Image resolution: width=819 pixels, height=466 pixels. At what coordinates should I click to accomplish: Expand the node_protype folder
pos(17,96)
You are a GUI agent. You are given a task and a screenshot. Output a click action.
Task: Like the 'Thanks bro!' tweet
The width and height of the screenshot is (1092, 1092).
......
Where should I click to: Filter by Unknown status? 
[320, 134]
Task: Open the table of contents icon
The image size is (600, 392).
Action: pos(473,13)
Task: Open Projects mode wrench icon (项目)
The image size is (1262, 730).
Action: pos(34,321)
......
• [HOW TO COMPLETE THIS TASK]
With the line that has "Image resolution: width=819" as the first and the line that has "The width and" as the last, repeat exactly that run of lines above and no more.

• [ANSWER]
Image resolution: width=819 pixels, height=466 pixels. At what coordinates should I click to accomplish: Expand the node_protype folder
pos(17,96)
You are a GUI agent. You are given a task and a screenshot. Output a click action.
Task: Like the 'Thanks bro!' tweet
The width and height of the screenshot is (1092, 1092).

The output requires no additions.